Here is the question of what is natural: and it is a question deeper than law. It may be argued for instance that homosexual unions are "natural" among the apes. They were certainly "natural" among the nomads of our prehistory -- and for them and even for the ancient Greeks sodomy was a part of man-boy mentoring. It does not follow that homosexual unions are "natural" to a species raised above the apes or above the last vestiges of our own primitive warrior tribalism.

Now that was a hard saying and I want to qualify it. I could say truly that I have known of several homosexual unions that would be a good example to any couple; including one quite extraordinary. (God moves in mysterious ways.) And not only are some of my closest most beloved friends homosexuals but the person who has taught me most about the social evolution to which I just referred is himself a homosexual living in sin . He is one of those remarkable independent scholars who studies history and philosophy not with a view to vindicating his own interests -- but instead to learn whatever they will teach including the uncomfortable truths.

And it is he who has brought home to me the difference between tolerance and approval. We must never ever again persecute homosexuals; we must live and let live. But the institution of marriage confers not tolerance but public approval.

The idea of marriage as a permanent socially-sanctioned relation between one man and one woman -- rejecting homosexuality rejecting polygamy and polyandry and further rejecting marriage between close relatives within the family -- was itself the project not merely of centuries but of millennia of human trial and error whether or not we conceive that history as having been divinely guided. The "norm" of the "nuclear" heterosexual family was hard won; but it became written into the fabric of society as part of our very strategy of survival. It is or was the via media itself.

That is not an opinion but a warning: we are tampering with things deeper than our own understanding and which will have huge consequences over time. There are reasons why the Hebrews outlasted rival ancient tribes; why the Romans succeeded the Greeks; why the West rose over the East. And what we consider in our society to be "normal" goes to the heart of these reasons.

But the attack through the state on marriage and the family did not begin yesterday.

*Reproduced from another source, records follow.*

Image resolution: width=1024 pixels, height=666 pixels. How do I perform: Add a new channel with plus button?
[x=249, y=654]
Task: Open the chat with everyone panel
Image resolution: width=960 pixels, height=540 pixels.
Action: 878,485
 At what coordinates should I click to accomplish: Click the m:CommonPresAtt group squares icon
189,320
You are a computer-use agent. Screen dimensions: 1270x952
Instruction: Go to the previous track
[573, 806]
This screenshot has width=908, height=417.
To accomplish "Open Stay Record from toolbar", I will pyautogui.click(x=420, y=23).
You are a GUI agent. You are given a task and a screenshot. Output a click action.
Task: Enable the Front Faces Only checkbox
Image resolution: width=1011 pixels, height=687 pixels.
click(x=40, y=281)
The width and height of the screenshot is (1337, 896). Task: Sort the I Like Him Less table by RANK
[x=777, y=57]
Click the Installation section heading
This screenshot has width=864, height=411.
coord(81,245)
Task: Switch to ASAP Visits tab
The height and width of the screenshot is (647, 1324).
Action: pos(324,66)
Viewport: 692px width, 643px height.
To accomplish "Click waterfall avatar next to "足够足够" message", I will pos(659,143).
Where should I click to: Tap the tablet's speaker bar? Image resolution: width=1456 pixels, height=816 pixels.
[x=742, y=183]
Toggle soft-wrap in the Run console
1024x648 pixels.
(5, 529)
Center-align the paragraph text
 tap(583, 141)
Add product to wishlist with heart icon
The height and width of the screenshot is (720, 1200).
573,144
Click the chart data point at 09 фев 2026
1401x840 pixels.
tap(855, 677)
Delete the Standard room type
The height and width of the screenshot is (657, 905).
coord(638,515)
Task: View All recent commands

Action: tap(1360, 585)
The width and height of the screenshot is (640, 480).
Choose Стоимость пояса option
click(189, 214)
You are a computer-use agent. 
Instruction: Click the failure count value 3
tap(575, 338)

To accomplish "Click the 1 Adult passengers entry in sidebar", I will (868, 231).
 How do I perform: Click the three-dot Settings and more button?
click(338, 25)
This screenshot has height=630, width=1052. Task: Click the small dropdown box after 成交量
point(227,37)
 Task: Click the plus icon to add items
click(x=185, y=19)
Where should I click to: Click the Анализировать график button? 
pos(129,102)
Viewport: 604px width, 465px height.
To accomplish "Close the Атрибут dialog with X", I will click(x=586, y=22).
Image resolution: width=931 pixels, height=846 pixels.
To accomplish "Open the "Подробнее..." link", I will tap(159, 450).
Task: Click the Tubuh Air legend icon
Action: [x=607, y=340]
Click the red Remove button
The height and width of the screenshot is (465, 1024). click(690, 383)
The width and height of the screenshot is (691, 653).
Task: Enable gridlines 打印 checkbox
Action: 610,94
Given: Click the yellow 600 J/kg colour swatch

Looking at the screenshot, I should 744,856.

In Canada it began in the 1960s with the "liberalization" of the divorce laws; and then the overturning of all penalties against abortion. For to mean something marriages had to be nearly indissoluble and the children of those marriages secure. Spouses could be separated; but to allow too casual divorce and remarriage was to make marriage itself an inconsequential bond and thus the family inconsequential.

Now we are riding a little farther into the sunset. I fear the day is behind us and the uncharted night ahead.